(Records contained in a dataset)
= = = = = = =
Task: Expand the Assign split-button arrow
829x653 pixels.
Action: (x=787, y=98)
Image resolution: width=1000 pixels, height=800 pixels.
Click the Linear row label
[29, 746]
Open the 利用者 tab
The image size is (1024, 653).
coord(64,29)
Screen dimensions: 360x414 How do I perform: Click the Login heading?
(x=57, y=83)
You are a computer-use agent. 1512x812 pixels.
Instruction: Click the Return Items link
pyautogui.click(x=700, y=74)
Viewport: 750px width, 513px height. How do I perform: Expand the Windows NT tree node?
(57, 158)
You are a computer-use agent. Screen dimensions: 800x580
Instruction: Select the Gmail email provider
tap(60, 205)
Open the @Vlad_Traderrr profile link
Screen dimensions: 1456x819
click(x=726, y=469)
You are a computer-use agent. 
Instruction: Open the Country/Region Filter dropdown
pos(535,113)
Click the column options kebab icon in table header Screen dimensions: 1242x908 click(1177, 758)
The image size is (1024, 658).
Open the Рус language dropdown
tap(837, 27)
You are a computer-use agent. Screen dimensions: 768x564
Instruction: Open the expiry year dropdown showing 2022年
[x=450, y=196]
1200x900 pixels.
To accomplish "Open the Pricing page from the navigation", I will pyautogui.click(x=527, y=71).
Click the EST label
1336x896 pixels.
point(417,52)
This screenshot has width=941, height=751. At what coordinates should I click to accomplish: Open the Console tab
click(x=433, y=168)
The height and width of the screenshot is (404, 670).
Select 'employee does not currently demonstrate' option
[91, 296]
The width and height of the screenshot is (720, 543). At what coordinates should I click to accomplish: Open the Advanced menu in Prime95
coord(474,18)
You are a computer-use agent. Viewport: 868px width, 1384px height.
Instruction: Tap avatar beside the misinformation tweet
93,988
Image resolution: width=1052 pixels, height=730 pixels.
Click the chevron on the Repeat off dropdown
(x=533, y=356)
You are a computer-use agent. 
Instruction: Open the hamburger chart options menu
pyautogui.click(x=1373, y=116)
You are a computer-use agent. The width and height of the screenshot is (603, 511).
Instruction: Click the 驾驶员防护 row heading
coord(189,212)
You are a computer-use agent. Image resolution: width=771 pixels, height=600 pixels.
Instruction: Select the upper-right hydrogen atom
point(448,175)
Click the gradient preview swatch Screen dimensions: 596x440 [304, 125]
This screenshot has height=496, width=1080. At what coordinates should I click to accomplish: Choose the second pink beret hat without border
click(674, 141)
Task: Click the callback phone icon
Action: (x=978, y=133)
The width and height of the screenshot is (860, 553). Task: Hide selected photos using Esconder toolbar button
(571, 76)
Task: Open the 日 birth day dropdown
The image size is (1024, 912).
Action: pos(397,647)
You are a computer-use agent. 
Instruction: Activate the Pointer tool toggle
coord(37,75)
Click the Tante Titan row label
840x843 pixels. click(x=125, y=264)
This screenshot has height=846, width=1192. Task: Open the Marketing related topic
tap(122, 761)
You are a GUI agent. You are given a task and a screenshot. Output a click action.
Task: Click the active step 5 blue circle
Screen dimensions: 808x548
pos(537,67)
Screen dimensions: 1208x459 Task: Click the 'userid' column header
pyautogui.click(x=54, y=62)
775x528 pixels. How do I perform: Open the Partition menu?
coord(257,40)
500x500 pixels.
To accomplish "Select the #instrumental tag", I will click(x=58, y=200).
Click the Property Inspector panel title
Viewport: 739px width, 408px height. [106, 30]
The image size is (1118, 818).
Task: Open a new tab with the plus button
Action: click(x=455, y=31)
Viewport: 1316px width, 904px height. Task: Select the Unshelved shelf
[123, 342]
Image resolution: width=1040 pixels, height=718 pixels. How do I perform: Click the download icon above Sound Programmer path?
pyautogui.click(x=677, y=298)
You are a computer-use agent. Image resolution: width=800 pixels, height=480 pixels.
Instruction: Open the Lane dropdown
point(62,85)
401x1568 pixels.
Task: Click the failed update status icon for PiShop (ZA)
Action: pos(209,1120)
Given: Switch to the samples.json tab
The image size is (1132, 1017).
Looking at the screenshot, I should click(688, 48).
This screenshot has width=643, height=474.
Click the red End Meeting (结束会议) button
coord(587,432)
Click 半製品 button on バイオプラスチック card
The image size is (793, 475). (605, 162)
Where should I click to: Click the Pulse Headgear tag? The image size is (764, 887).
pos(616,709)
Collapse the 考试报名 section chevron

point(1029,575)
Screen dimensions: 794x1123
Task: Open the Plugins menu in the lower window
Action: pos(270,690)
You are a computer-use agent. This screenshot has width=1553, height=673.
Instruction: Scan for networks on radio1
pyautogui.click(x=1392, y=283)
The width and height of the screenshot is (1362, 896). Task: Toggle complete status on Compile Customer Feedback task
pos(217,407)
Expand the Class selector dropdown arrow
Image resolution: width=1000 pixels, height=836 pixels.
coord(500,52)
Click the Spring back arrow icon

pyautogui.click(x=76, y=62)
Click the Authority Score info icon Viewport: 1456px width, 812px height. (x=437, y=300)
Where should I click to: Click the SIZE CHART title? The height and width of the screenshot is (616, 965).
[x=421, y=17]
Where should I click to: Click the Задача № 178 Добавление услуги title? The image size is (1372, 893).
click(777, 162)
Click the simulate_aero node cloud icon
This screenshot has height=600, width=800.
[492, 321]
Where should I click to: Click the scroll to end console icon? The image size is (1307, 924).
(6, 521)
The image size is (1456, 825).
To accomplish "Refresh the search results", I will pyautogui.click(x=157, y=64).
= = = = = = =
Where the string "agent" occurs in the data, return the whole line.

You are a computer-use agent. 1512x812 pixels.
You are a computer-use agent. Screen dimensions: 800x580
You are a computer-use agent. 
You are a computer-use agent. Screen dimensions: 768x564
You are a computer-use agent. Viewport: 868px width, 1384px height.
You are a computer-use agent. 
You are a computer-use agent. The width and height of the screenshot is (603, 511).
You are a computer-use agent. Image resolution: width=771 pixels, height=600 pixels.
You are a computer-use agent. 
You are a GUI agent. You are given a task and a screenshot. Output a click action.
You are a computer-use agent. Image resolution: width=800 pixels, height=480 pixels.
You are a computer-use agent. This screenshot has width=1553, height=673.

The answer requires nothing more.